GIVEN DATA →
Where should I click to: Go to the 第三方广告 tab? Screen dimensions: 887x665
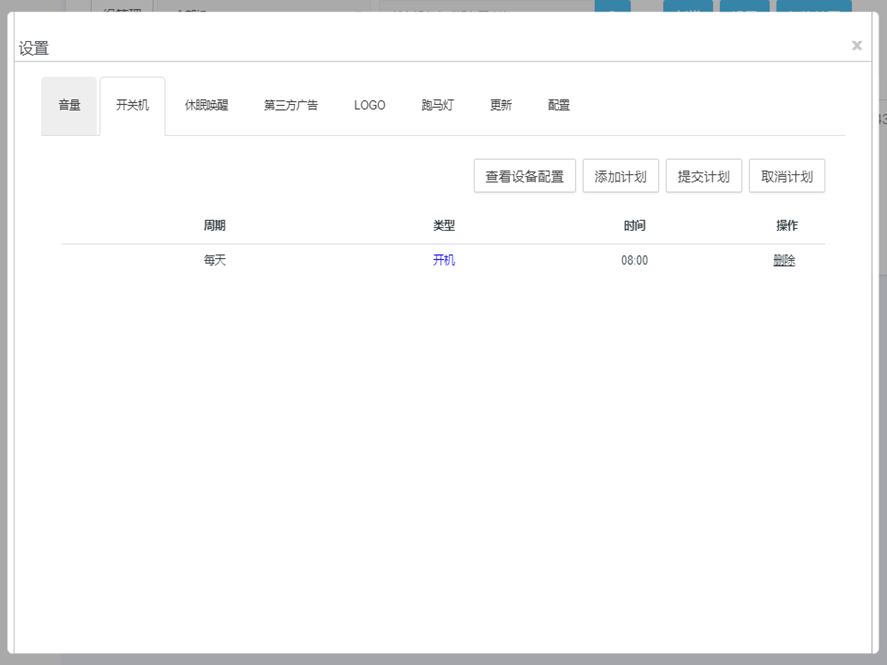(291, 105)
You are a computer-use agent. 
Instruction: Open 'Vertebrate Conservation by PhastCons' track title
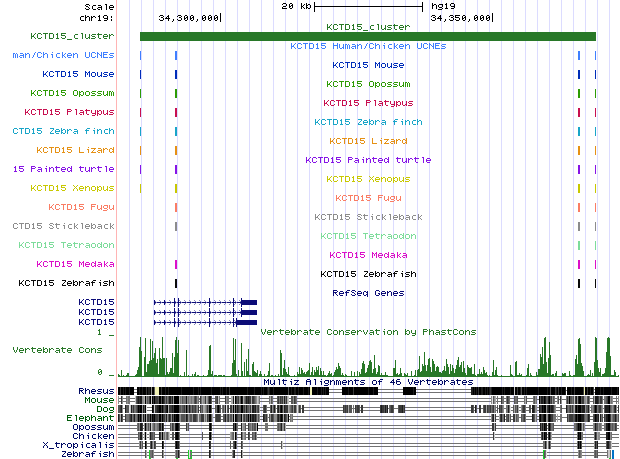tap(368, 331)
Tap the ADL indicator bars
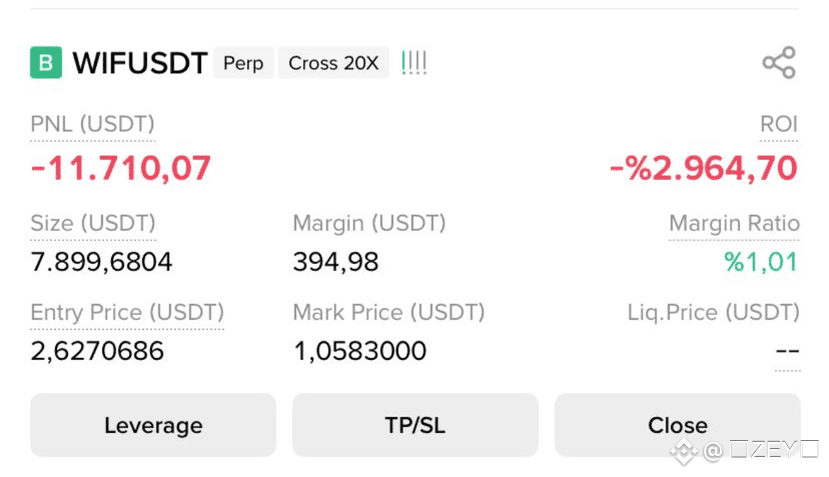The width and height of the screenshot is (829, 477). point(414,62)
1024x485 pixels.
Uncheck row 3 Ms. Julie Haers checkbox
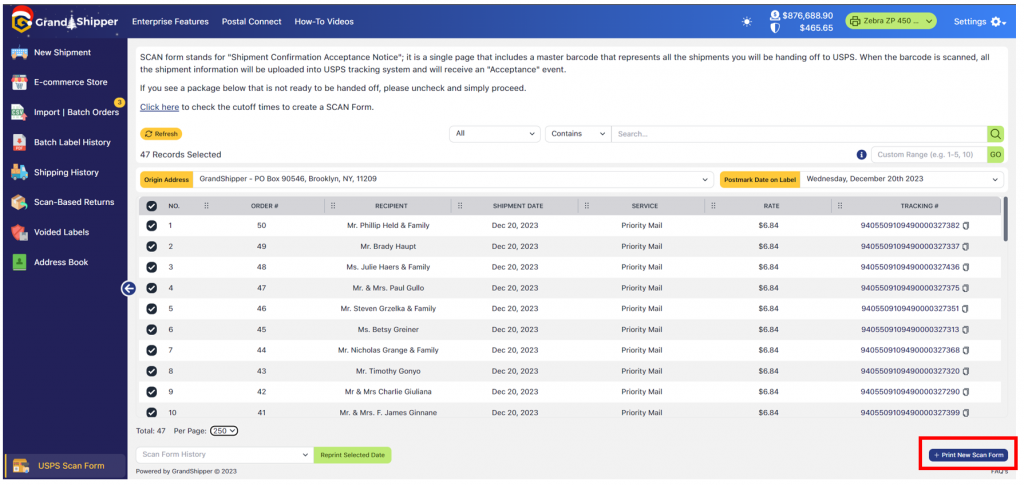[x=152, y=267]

TASK ITEM →
In the records above, find the line that contains "1024x485 pixels." and repeat exactly that line and all lines after it to the end. Do not include pictures.

OUTPUT FOR THIS EXERCISE →
1024x485 pixels.
Uncheck row 3 Ms. Julie Haers checkbox
[x=152, y=267]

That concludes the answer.